Obama’s victory over Republican Mitt Romney was disappointing enough for Bob Moore, a Romney backer. Top that with the passage of several ballot measures around the country on things like same-sex marriage and physician-assisted suicide and it has him worried about a “great cultural change” — for the worse.

“We’re going to need a revival to get out of this mess,” said Moore, who heads the Elkhart County Patriots, a group affiliated with the conservative tea party movement. “It’s going to get far, far worse.”

With Obama’s re-election, he sees the nation slipping toward socialism — increased reliance on public assistance, redistribution of wealth and, as a result, a disincentive to entrepreneurship. “It’s soft socialism, but it can become hard socialism depending on how hard you push,” he said.

Like many, he worries about the federal deficit and hints that maybe political gridlock isn’t such a bad thing if the aim of not compromising is to cut government spending. Spending needs to go down, regulations on private enterprise need to be eased, he said.

Tuesday’s election results initially prompted disbelief then suspicion. Moore’s sentiments have since changed to disappointment that the public would vote in such a manner. “Obama is a symptom of a malady that runs much deeper,” he said.


Obama’s re-election is the manifestation of the sentiment that the economy he inherited couldn’t be fixed in four years, Zanzer Anderson said. The Elkhart woman is active in the Indiana Democratic Party and attended the Democratic National Convention in Charlotte, N.C., as a delegate.
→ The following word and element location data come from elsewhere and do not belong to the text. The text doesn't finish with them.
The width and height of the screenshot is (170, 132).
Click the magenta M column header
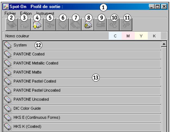pyautogui.click(x=128, y=36)
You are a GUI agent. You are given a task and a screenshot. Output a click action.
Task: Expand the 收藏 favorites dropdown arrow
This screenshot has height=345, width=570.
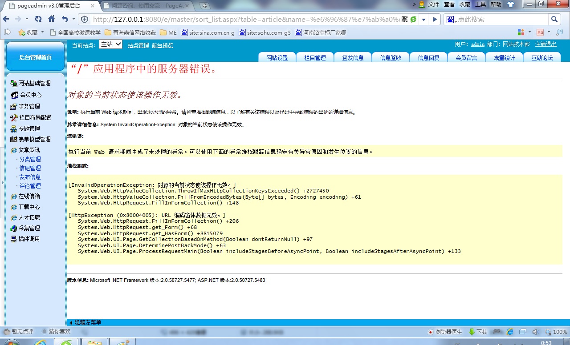coord(42,32)
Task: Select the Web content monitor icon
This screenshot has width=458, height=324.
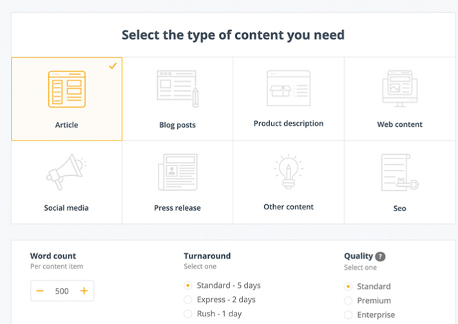Action: pos(400,89)
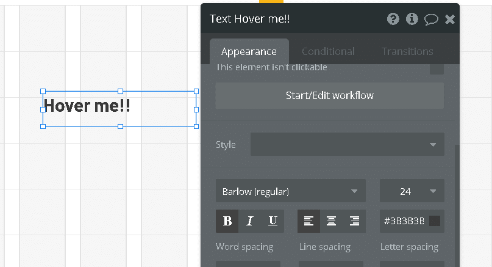The image size is (492, 267).
Task: Open the font size 24 dropdown
Action: pyautogui.click(x=412, y=191)
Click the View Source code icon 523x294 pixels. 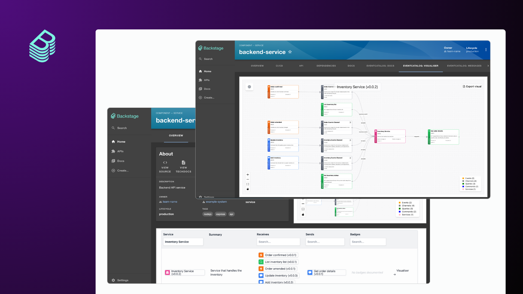tap(165, 163)
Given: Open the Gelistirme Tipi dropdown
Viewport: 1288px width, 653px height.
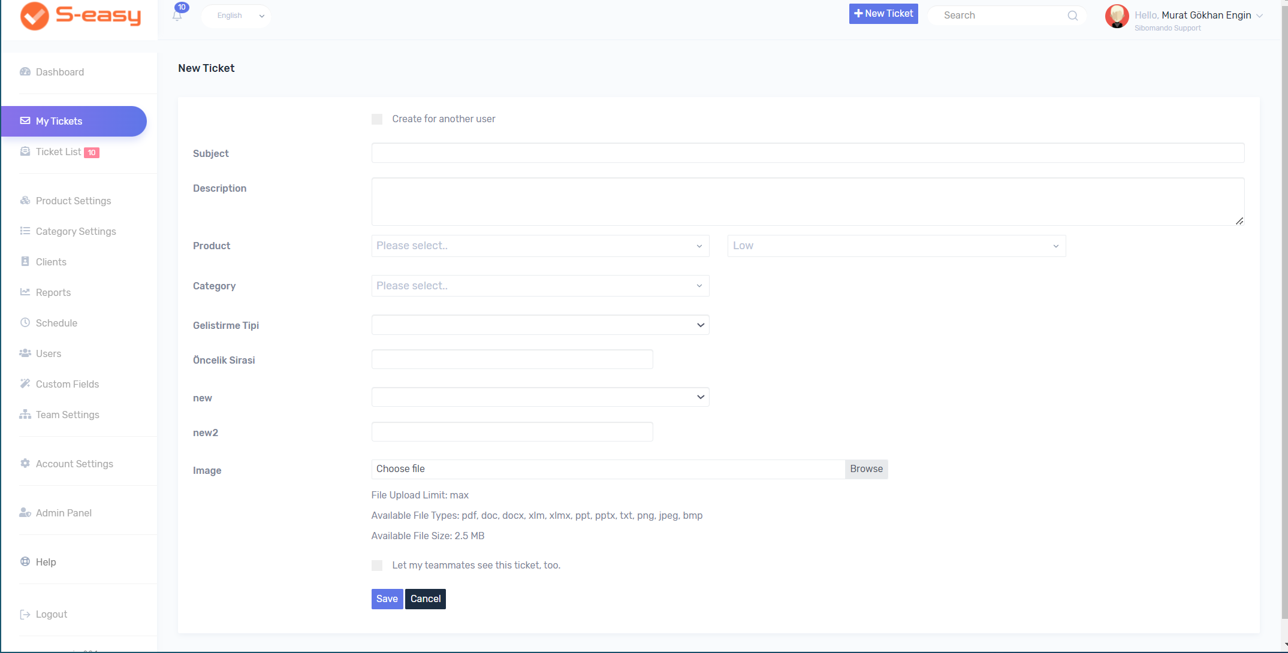Looking at the screenshot, I should 539,325.
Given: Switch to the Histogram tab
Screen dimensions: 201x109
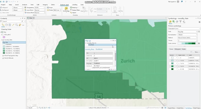Looking at the screenshot, I should (178, 49).
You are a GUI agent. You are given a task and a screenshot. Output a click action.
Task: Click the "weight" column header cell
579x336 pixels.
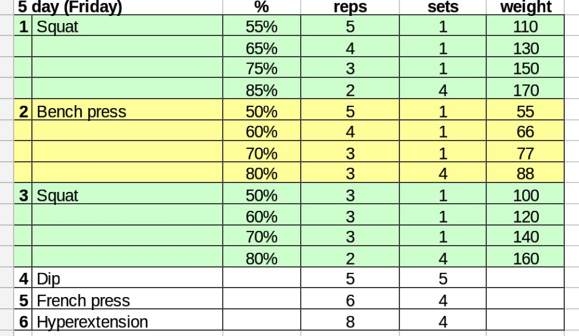tap(525, 7)
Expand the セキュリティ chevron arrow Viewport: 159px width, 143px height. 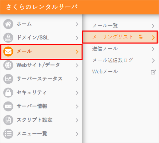point(77,93)

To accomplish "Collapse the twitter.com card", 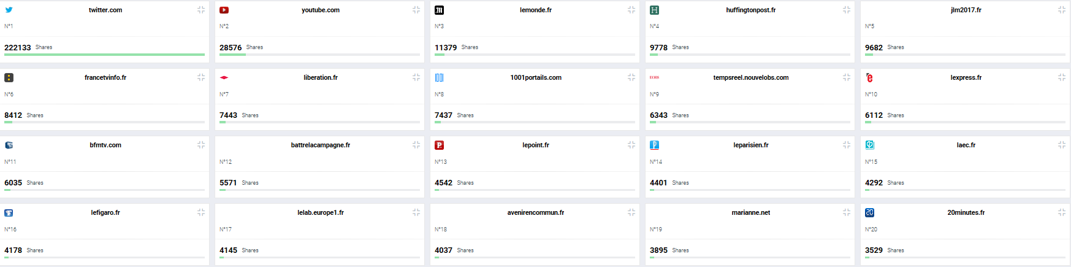I will 201,10.
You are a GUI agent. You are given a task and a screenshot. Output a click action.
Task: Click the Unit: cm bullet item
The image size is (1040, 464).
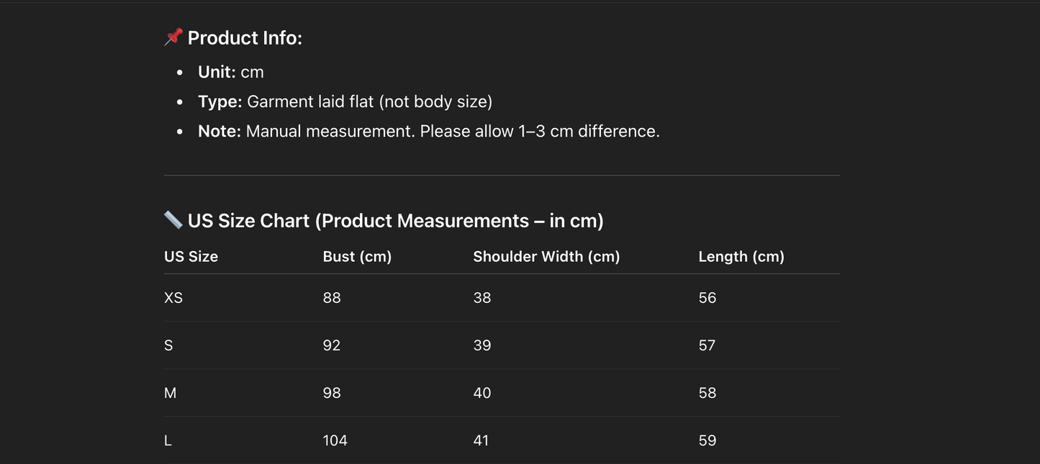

“I would say the people spoke — you couldn’t fix this mess in four years,” she said. With Obama, the country is on “the right track.”

She had no doubt Obama would win last Tuesday, calling the Democratic Party the more inclusive of the two main parties, but now worries about gridlock. “We’ve got to start working together and stop demonizing each other,” she said.
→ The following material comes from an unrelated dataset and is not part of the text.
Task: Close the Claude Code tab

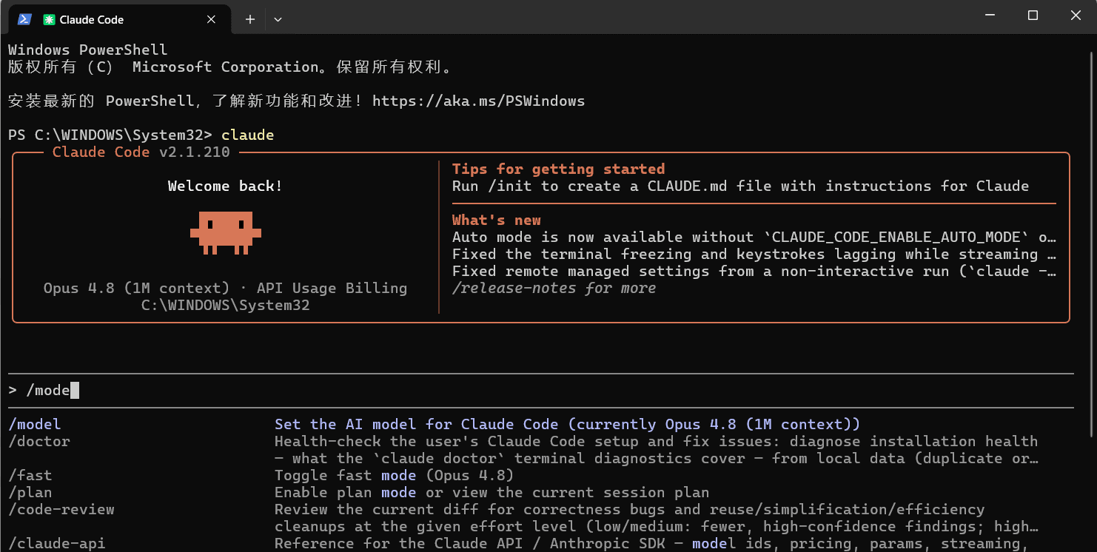Action: pyautogui.click(x=211, y=20)
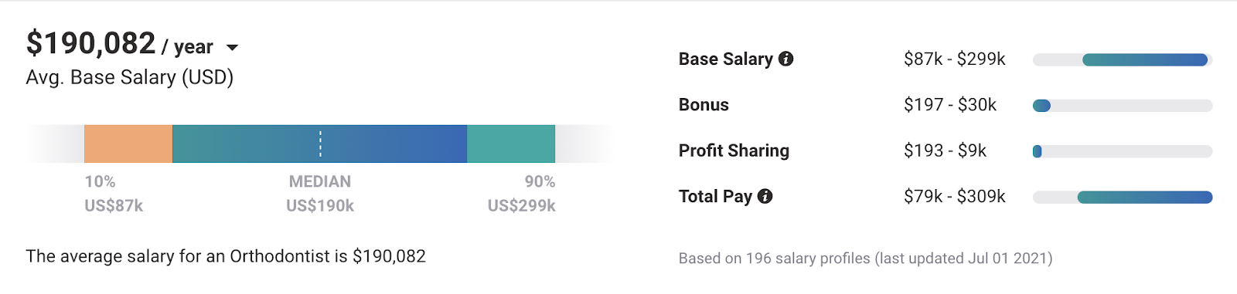Click the $190,082 average salary figure
1237x294 pixels.
[x=91, y=43]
Romney understands business and the difficulties they face, but Obama doesn’t, not like the Republican anyway, said Carol McDowell. She’s a Romney backer — attended the GOP National Convention in Tampa, Fla., in August as a delegate — and runs an electroplating business, McDowell Enterprises.

Income taxes on inventory, in addition to a company’s revenue, can crush a business and Romney would have been more sympathetic to calls in the sector for change. Thus, with Obama’s re-election, she’s worried.

“Some of the people have been with me for 25 years,” McDowell said. “I don’t want to go in there and say you have to find a new job ... I worry about the future of small business in America, I really do.”

She wants an end to gridlock in Washington, D.C., but is skeptical it’s in the offing.


Jeff Olson, a truck mechanic, is a split-ticket voter. He voted for Democrat Joe Donnelly, who won his U.S. Senate race, but when it came to the presidential contest, he cast his lot with Romney.

The economy was sluggish under Obama and it hasn’t improved, at least not to the level he promised.

“I think we’re going to have four more years of what we’ve got,” Olson said. “I think it’ll be four tough years.”

Reporter Sharon Hernandez contributed to this story.